Virginia has become one of the few true swing states in presidential elections and, in recent years, has experienced divided partisan control of its state legislature. You’d think that this would have prompted hotly contested state legislative races on Election Day, but in fact only 52 of 140 races had candidates from both major parties – including just 27 percent of elections for the House of Delegates. Another round of largely uncontested races is just the latest evidence of the failure of winner-take-all, single-member district elections.
Winner-take-all inherently represents voters poorly and tempts partisans to gerrymander outcomes. Although we need other changes like independent redistricting, it’s time to look for a better way grounded in our electoral traditions: fair voting, which is an American form of proportional representation in elections taking place in larger “superdistricts.”

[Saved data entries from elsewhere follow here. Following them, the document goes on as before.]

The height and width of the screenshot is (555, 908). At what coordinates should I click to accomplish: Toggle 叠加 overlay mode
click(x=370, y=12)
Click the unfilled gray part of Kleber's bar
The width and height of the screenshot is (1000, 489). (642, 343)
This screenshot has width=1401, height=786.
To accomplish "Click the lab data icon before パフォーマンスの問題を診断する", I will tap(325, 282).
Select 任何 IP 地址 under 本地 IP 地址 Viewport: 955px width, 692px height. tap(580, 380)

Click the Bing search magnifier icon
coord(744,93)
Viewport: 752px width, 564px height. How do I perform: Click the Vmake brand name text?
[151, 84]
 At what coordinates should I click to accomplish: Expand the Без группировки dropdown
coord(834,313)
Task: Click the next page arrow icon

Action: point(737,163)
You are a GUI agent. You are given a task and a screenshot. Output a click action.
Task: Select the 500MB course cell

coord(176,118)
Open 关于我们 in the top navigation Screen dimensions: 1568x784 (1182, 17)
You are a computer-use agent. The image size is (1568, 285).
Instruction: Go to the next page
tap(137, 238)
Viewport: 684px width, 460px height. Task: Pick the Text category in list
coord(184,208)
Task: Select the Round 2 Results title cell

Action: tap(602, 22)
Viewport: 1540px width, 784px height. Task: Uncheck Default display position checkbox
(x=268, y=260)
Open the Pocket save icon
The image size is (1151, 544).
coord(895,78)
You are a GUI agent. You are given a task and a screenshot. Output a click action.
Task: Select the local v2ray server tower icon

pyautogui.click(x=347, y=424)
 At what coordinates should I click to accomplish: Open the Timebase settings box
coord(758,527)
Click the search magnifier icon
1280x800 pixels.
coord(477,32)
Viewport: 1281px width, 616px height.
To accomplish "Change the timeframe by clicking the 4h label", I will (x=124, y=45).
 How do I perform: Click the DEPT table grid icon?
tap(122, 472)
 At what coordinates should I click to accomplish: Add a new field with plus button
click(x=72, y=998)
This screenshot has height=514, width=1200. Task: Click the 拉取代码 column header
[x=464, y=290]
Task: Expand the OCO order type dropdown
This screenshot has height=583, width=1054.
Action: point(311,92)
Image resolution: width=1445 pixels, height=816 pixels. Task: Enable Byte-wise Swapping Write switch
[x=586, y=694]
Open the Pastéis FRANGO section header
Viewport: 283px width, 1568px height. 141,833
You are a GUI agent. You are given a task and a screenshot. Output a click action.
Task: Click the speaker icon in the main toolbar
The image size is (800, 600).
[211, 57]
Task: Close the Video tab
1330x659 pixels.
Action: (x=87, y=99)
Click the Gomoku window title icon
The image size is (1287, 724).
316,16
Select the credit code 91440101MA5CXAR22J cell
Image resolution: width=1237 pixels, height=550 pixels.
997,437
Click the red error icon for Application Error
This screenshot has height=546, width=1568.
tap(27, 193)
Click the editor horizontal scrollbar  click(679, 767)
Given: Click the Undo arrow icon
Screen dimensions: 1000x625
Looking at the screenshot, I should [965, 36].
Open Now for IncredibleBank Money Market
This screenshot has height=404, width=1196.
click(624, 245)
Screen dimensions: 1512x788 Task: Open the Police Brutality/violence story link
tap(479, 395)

Fair voting may seem new to many readers, but it is used in many national elections and in a growing number of American cities as an alternative to winner-take-all rules.
Fair voting systems allow like-minded voters to pool their votes in multi-seat superdistricts to elect representatives in numbers that reflect the level of public support. It puts voters in charge of their representation in every election, rather than leaving it to redistricting mapmakers once a decade.
Several candidate-based forms of fair voting have been upheld by our courts and fit well with American traditions. Choice voting, in which voters rank candidates in order of choice in at-large elections, helped break the power of urban political machines in New York and Cincinnati. It’s used currently in Cambridge, Mass., and in Minneapolis for their citywide elections.
Used in dozens of U.S. cities today, cumulative voting provides another alternative. From 1870 to 1980, members of the Illinois House of Representatives were elected this way, with voters able to allocate three votes however they wished, with the option to give three to one candidate. Nearly every district elected both Democrats and Republicans.